Love your additions Jill. 

Here is my new addition 

Erica's Tanquery of WF

I love this boy so much!

Who knows 2011 is not yet over. maybe 1 more?lol


----------



## Jill

Tank is such a beautiful boy


----------



## chandab

I bought one new mare this year. And, my computer crashed and she's now very fuzzy, so I only have one picture available and its not great.

Here's Baybe:


----------



## eagles ring farm

We bought 1 mare this year (and sold 1 mare)

Cedar Fields Awesome Coco Chanel

2009 Solid Bay mare

Cross Country Call me Awesome x JTR Little Sarah

she's a Lazy N Redboy grandaughter on top






Bring on those new additions for us all to see!!


----------



## topnotchminis

Jill said:


> Tank is such a beautiful boy



Thank you. We think he is pretty special.


----------



## targetsmom

Love your mare Lori - she is paternal half sister to our mare Mira, Max's dam.

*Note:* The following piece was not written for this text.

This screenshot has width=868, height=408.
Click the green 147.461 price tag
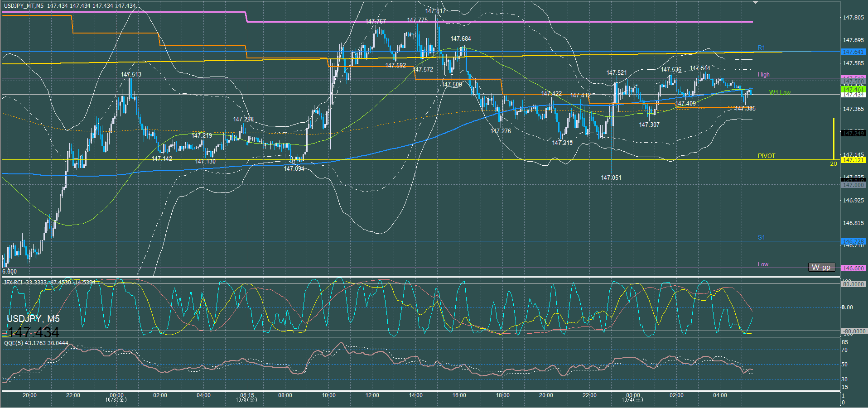(853, 90)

We bought one mare this year: 3 year old Buckeye WCF Last Dance, a FWF Little Wardance daughter. She is currently being trained here for .... everything!

I will use a photo provided by Getitia since most folks are posting non-fuzzy pics!


----------



## Jill

Oh, lots of wonderful shopping results



Love them all


----------



## eagles ring farm

Thank you Mary . I remember seeing Mira when we first got Coco in the summer she is such a pretty mare.

Everyones new ones are just beautiful

Bring on some more


----------



## Lucky-C-Acres-Minis

First we added

Lil Butt Blazing Glory "Glory"

AMHR Chestnut Pinto Mare

(in foal to Doc for 2012)











And then the most recent we added:

Cedar Fields Duke's Lil Duchess "Duchess"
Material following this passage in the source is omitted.